WPF Base Classes - FrameworkElement - Layout

The twenty-fourth part of the Windows Presentation Foundation Fundamentals tutorial continues the investigation of the base classes of the WPF layout controls. This article begins a multi-part description of the FrameworkElement class.


The FrameworkElement class, which is found in the System.Windows namespace is another base class for WPF controls. It is a subclass of UIElement that adds further functionality. The extra features help define the WPF layout system, the logical tree, styles and data binding. It also includes object lifetime events, which allow you to detect when controls are initialised, loaded and unloaded.

We'll see some of the above functionality over the next few articles. As FrameworkElement includes a large number of members, we'll look only at a limited set initially. Some members will be saved for future articles that concentrate on a specific subject, such as the use of styles and data binding. In this article we'll concentrate on layout properties and events, specifically dealing with the sizing and positioning of controls.

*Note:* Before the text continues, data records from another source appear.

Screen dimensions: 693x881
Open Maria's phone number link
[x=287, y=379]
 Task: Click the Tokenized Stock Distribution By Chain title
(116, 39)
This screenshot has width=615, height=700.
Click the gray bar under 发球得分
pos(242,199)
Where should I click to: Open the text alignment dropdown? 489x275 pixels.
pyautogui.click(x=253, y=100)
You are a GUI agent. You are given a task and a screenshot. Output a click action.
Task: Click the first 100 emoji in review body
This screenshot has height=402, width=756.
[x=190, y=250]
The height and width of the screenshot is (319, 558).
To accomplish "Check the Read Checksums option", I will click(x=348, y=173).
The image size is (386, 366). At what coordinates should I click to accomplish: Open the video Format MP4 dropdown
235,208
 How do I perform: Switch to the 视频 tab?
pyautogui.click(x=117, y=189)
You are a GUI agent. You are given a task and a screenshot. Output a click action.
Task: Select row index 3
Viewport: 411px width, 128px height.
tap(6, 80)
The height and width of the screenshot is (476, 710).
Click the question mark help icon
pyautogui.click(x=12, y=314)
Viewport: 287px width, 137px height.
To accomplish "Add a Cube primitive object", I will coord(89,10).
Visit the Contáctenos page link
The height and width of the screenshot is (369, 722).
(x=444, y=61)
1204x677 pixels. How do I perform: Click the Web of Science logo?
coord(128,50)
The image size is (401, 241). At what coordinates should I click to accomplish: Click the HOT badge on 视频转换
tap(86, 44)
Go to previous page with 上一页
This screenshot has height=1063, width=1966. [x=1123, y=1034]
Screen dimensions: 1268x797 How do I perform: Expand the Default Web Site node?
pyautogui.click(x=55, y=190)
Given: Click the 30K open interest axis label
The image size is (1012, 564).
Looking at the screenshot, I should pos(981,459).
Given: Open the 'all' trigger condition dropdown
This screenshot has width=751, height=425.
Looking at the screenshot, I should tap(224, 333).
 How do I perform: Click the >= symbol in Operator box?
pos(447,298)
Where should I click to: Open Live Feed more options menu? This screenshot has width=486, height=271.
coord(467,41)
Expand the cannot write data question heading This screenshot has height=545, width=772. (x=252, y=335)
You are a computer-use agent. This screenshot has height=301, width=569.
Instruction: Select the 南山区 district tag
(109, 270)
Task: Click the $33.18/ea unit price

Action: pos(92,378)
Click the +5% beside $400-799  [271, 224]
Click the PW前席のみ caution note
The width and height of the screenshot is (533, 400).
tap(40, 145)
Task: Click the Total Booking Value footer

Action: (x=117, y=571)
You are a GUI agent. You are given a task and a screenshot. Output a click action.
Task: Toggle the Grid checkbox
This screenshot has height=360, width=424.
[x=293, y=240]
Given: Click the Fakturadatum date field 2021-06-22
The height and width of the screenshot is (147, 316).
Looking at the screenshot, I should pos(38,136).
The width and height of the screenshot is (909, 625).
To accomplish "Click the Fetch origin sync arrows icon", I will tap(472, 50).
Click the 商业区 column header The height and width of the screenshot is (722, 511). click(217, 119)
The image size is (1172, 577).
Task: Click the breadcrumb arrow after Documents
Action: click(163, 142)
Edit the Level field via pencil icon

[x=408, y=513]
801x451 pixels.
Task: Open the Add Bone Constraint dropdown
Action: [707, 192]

We will need a sample project to work with. Create a new WPF Application project in Visual Studio, naming the solution, "FrameworkElementDemo". Once the project is ready, replace the XAML in initial window with that shown below:

<Window x:Class="FrameworkElementDemo.MainWindow"
        Title="FrameworkElement Demo"
    <Border BorderBrush="Black" BorderThickness="5" CornerRadius="5"/>

This very simple window includes a single Border control. As no sizing, margin or alignment properties are set, the border fills the available space, expanding and contracting to fit the window as it is resized.

FrameworkElement Demo Window

Control Dimensions

The flexible layout system for WPF controls means that setting the height and width of a control is not always as straight forward as it would be with a Windows Forms approach. There are eight properties that allow you to set and get the dimensions of a control, four for the height and four for the width. Although this seems more complex, it allows for automatic layouts as well as tightly defined positioning and sizing. You can even create rich user interfaces without ever specifying a height or width.

Height and Width

The Height and Width properties allow you to suggest a size for a control. In many cases, specifying a height or width will directly set the size of the control. In other cases, such as where size limits are included or where the parent control does not permit the specified dimensions, the rendered size may not match the Height and Width properties. Reading the Height and Width properties will return the values that they were set to, which might not be the on-screen size.

You can set the height and width using double-precision floating-point numbers. The default value for both properties is NaN, which is represented by the word "Auto" in XAML. This setting means that no dimension has been specified; the size will be set according to the available space and the properties and type of the parent control.

To demonstrate, modify the opening tag of the Border control as shown below. This sets the height and width to one hundred.

<Border BorderBrush="Black"

Executing the program gives the following results. Resizing the window will no longer change the size of the border. If the window is made smaller than the border, the border will be clipped.